# 2014 Election for WM Board



## presley (Aug 12, 2014)

I got the email about this a couple days ago, but since I was traveling and figured I could read all about it on wmowners when I got home, I deleted it.  I haven't seen anything about it in the forums, yet.  

What do you all think about the candidates?  I always give new people consideration, but when the only thing they mention on their ballot platform is to get rid of smoking or allow adult only pool hours (which I believe is actually illegal now), I have absolutely no faith in their ability to do anything useful.  I could just as easily run and only say that I want dogs to be allowed for those with anxiety issues......  Does anyone still have a copy of the email?  I would like to read it more carefully if I can.  Muchas Gracias!


----------



## uscav8r (Aug 13, 2014)

presley said:


> I got the email about this a couple days ago, but since I was traveling and figured I could read all about it on wmowners when I got home, I deleted it.  I haven't seen anything about it in the forums, yet.
> 
> What do you all think about the candidates?  I always give new people consideration, but when the only thing they mention on their ballot platform is to get rid of smoking or allow adult only pool hours (which I believe is actually illegal now), I have absolutely no faith in their ability to do anything useful.  I could just as easily run and only say that I want dogs to be allowed for those with anxiety issues......  Does anyone still have a copy of the email?  I would like to read it more carefully if I can.  Muchas Gracias!

> **Work to do**
1: Reproduce the WM Board election thread from "## presley (Aug" to "(Aug 13, 2014)".
2: In the WM Board election thread, which ballot proposal does presley believe is actually illegal now?

> **Supplied information**

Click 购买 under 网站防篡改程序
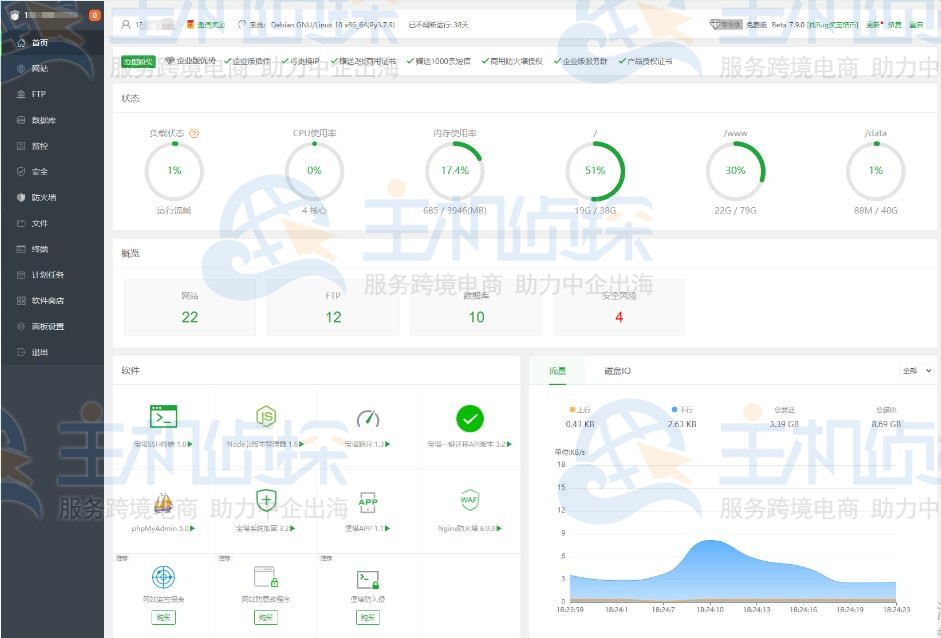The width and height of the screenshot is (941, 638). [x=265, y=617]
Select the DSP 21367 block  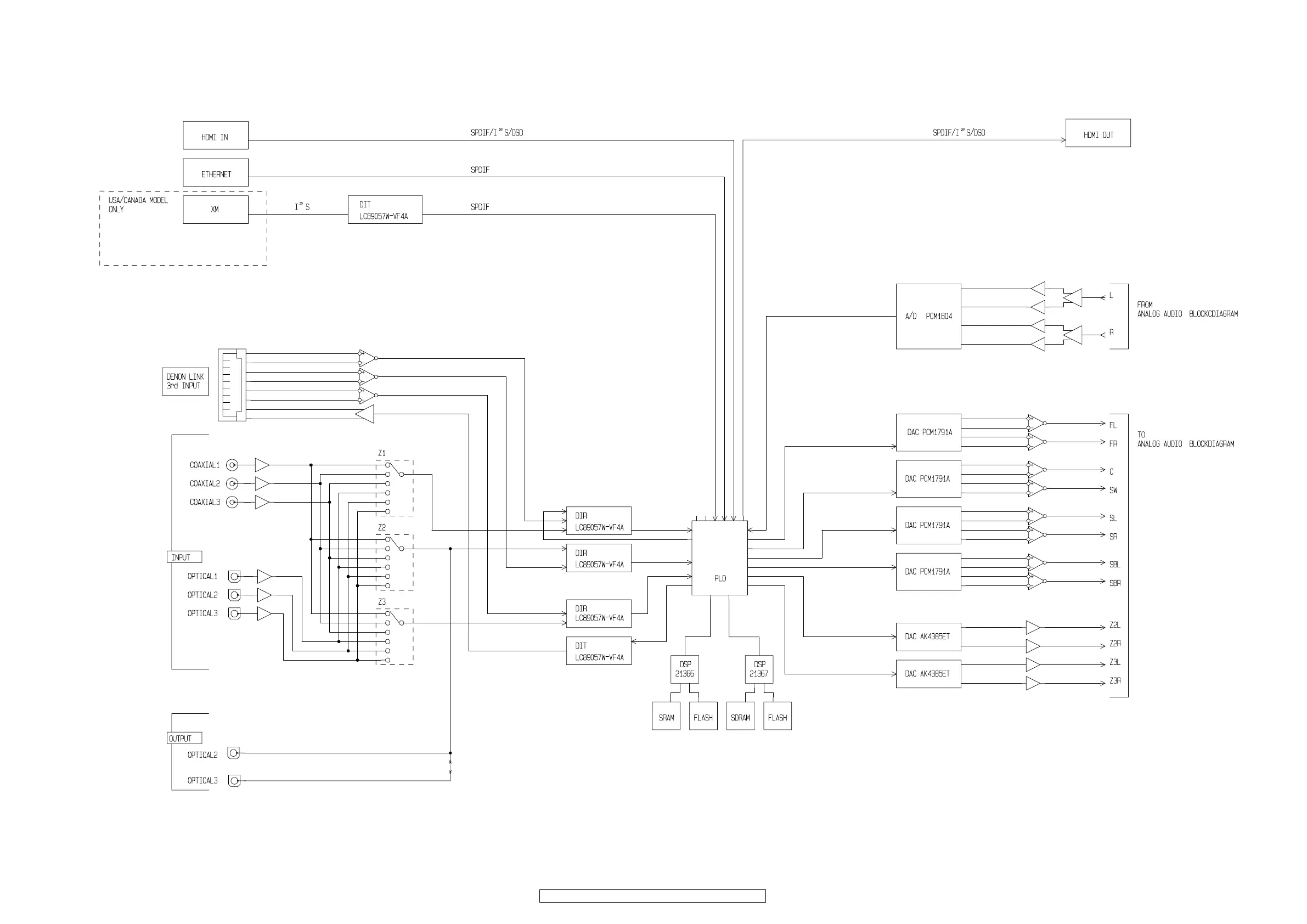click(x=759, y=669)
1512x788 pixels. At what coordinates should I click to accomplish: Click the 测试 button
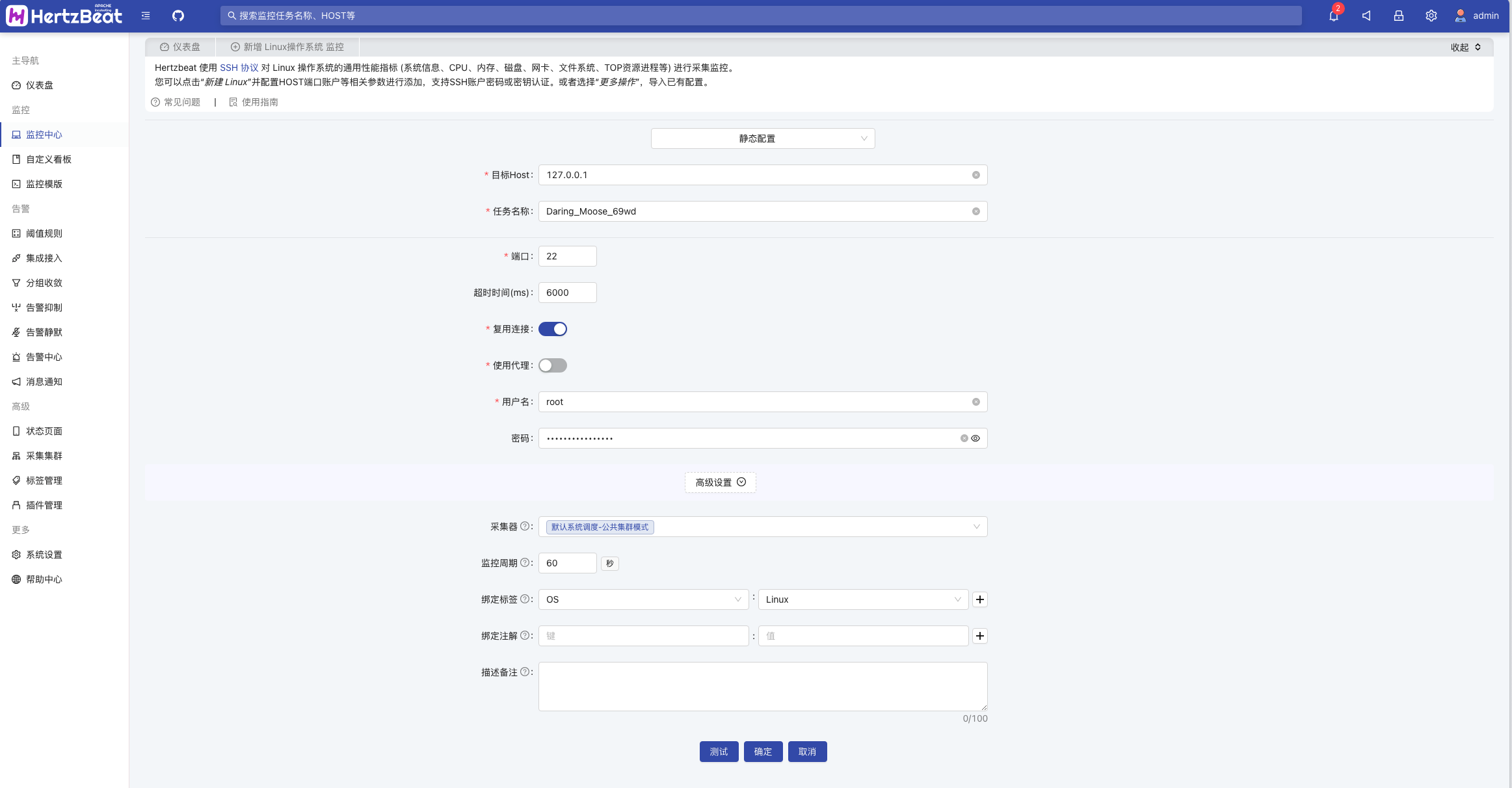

> **Written answers**
1:
## presley (Aug 12, 2014)

I got the email about this a couple days ago, but since I was traveling and figured I could read all about it on wmowners when I got home, I deleted it.  I haven't seen anything about it in the forums, yet.  

What do you all think about the candidates?  I always give new people consideration, but when the only thing they mention on their ballot platform is to get rid of smoking or allow adult only pool hours (which I believe is actually illegal now), I have absolutely no faith in their ability to do anything useful.  I could just as easily run and only say that I want dogs to be allowed for those with anxiety issues......  Does anyone still have a copy of the email?  I would like to read it more carefully if I can.  Muchas Gracias!


----------



## uscav8r (Aug 13, 2014)

2: Allowing adult-only pool hours.